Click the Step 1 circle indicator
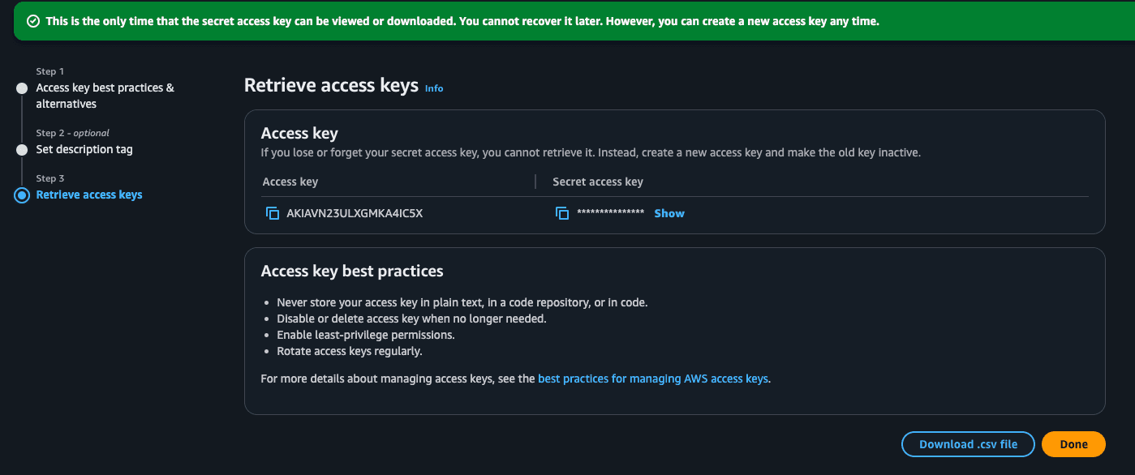 (22, 88)
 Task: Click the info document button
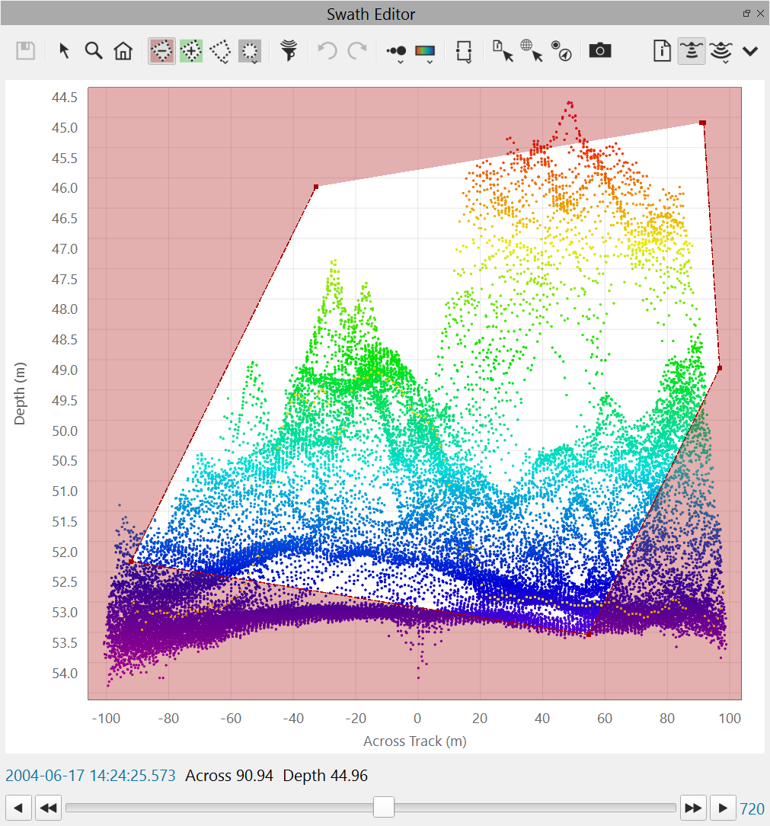pos(662,51)
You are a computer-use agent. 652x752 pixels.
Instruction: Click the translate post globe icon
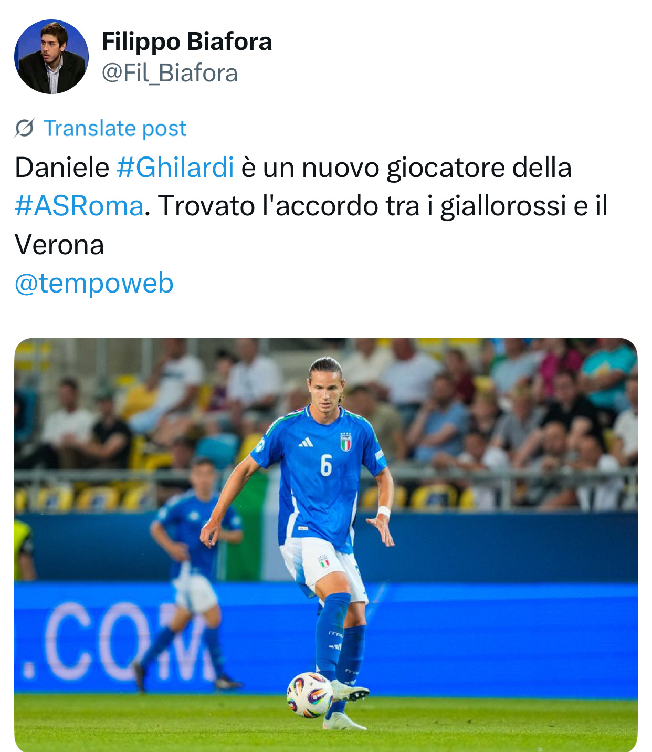pyautogui.click(x=24, y=128)
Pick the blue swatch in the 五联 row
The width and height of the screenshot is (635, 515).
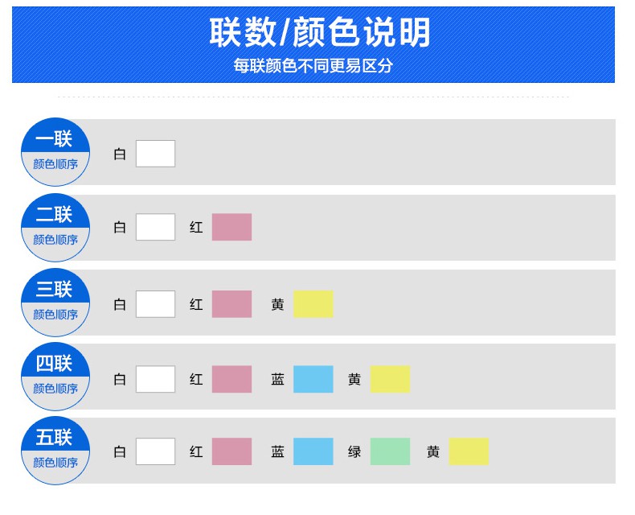313,451
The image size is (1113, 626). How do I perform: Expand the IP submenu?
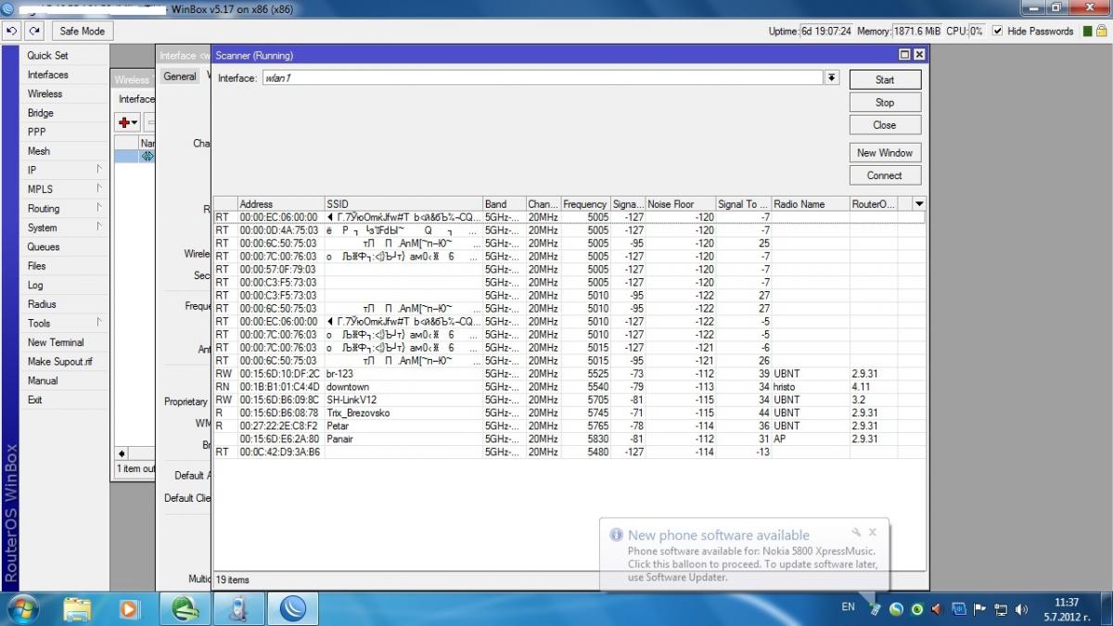63,170
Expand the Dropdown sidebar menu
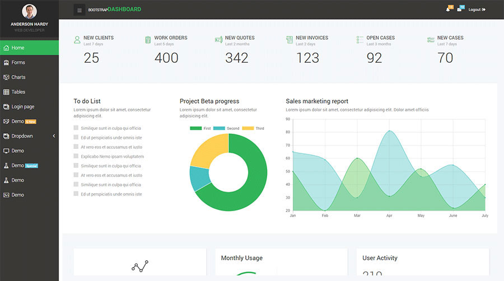Image resolution: width=504 pixels, height=281 pixels. pos(22,136)
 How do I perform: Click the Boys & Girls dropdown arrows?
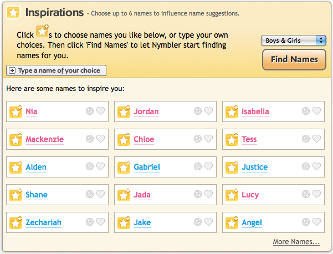pos(321,40)
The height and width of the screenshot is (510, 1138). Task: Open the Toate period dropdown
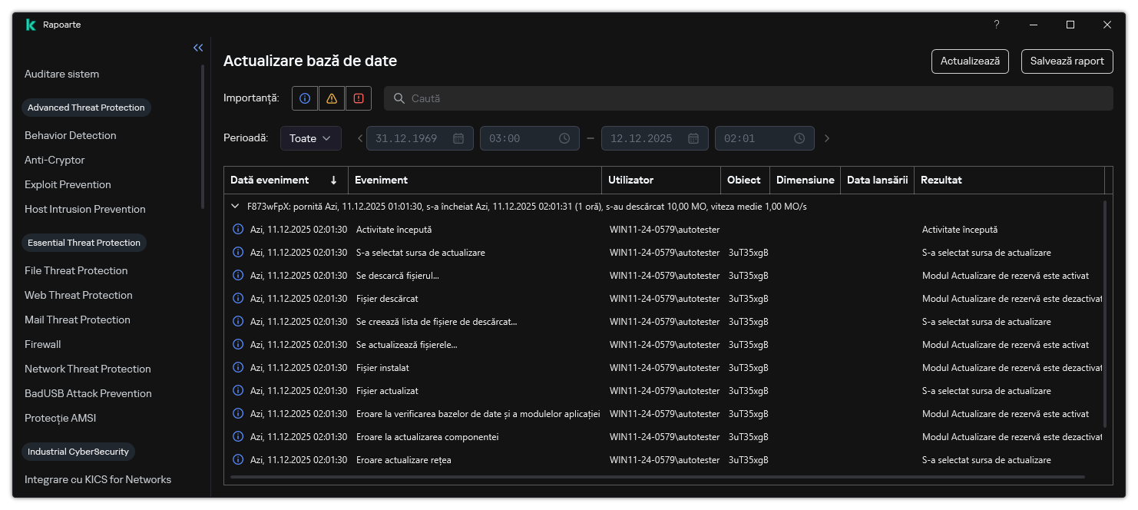tap(310, 138)
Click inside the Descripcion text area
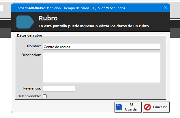The image size is (180, 118). (102, 67)
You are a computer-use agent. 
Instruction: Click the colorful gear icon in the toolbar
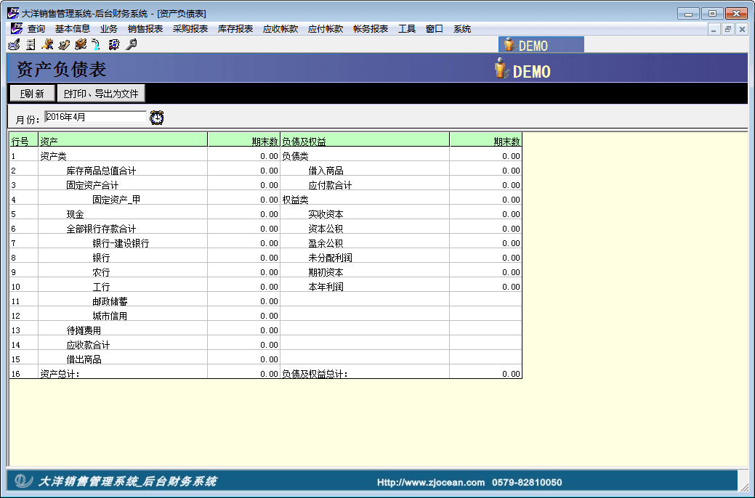[x=113, y=45]
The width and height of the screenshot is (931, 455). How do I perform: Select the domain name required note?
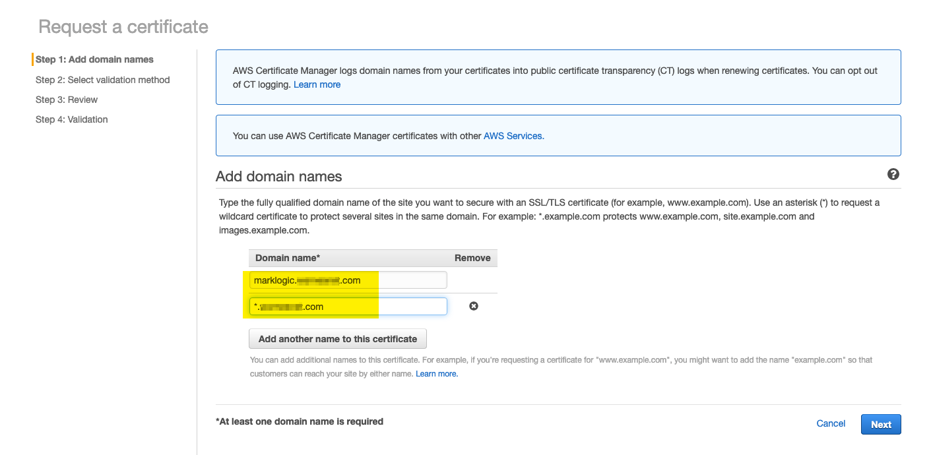pos(300,421)
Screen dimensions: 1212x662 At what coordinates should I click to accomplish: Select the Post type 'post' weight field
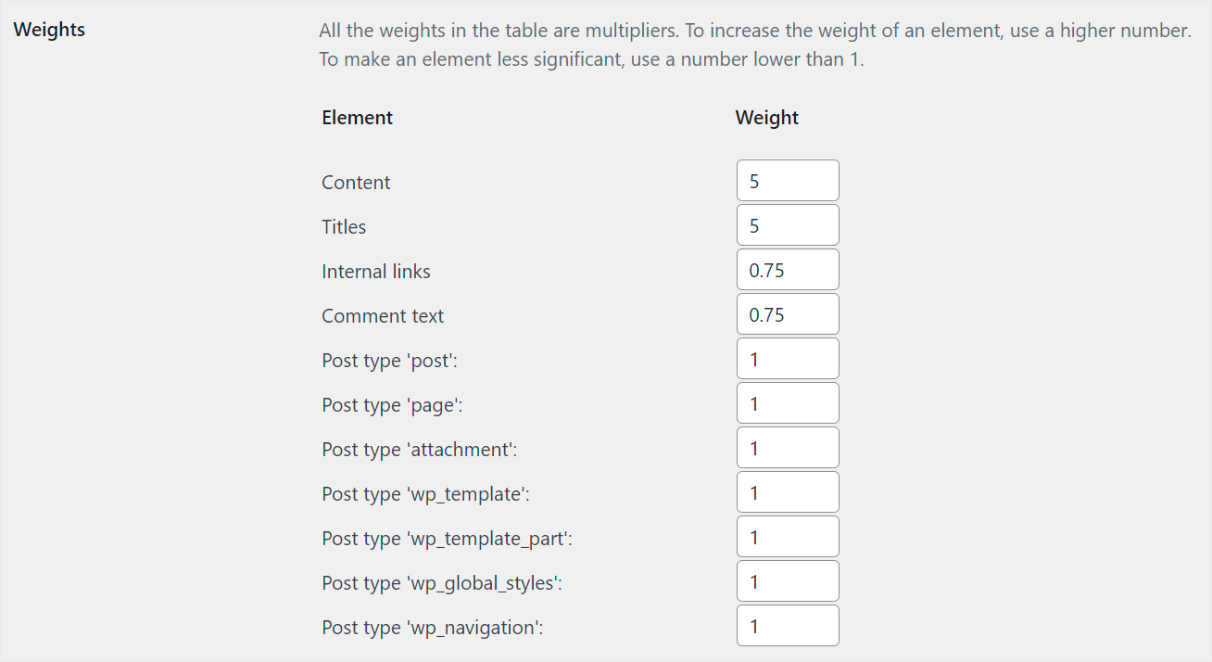pyautogui.click(x=787, y=358)
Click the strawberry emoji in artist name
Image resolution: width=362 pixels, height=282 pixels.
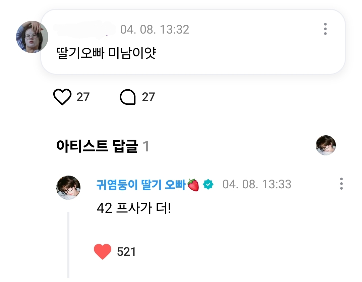pyautogui.click(x=193, y=185)
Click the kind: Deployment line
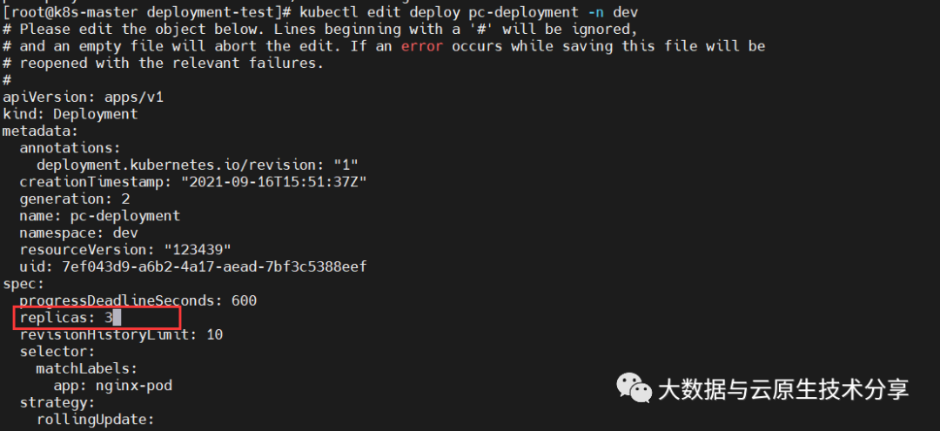 [70, 114]
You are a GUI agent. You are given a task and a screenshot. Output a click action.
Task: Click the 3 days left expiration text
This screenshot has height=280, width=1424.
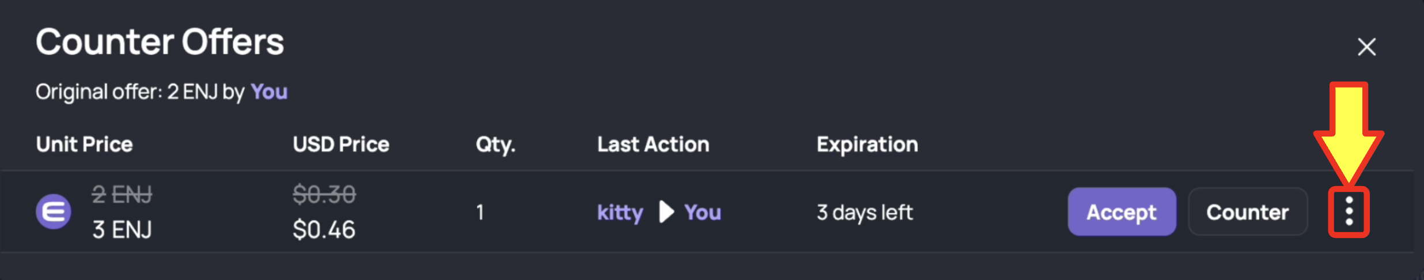(x=865, y=213)
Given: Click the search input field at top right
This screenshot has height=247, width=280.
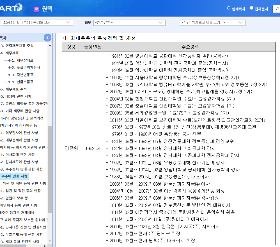Looking at the screenshot, I should click(x=277, y=9).
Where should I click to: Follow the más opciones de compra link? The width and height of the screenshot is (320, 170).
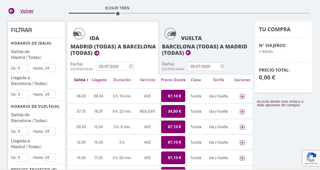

────────────────────────────────────────

> [Problem] Give back the whole of the material exactly, with the pictures removed.

> [Solution for this task]
Click the Step 1 circle indicator
 (22, 88)
 Task: Click the info document button
pos(662,51)
You are a computer-use agent. 652x752 pixels.
Instruction: Click the translate post globe icon
pyautogui.click(x=24, y=128)
Pick the blue swatch in the 五联 row
The width and height of the screenshot is (635, 515).
313,451
The image size is (1113, 626). How do I perform: Expand the IP submenu?
63,170
Expand the Dropdown sidebar menu
Image resolution: width=504 pixels, height=281 pixels. pos(22,136)
 How do I perform: Click the Boys & Girls dropdown arrows?
pos(321,40)
The height and width of the screenshot is (510, 1138). Task: Open the Toate period dropdown
tap(310, 138)
Click inside the Descripcion text area
The image size is (180, 118). (102, 67)
You are a computer-use agent. 
Instruction: Click the colorful gear icon in the toolbar
[x=113, y=45]
The width and height of the screenshot is (931, 455). How do I perform: Select the domain name required note?
pos(300,421)
Screen dimensions: 1212x662 At what coordinates should I click to accomplish: Select the Post type 'post' weight field
pyautogui.click(x=787, y=358)
Click the strawberry emoji in artist name
Image resolution: width=362 pixels, height=282 pixels.
pyautogui.click(x=193, y=185)
Click the kind: Deployment line
 [70, 114]
You are a GUI agent. You are given a task and a screenshot. Output a click action.
Task: Click the 3 days left expiration text
This screenshot has height=280, width=1424.
(x=865, y=213)
Given: Click the search input field at top right
This screenshot has height=247, width=280.
Looking at the screenshot, I should click(x=277, y=9).
Where should I click to: Follow the más opciones de compra link? The width and height of the screenshot is (320, 170).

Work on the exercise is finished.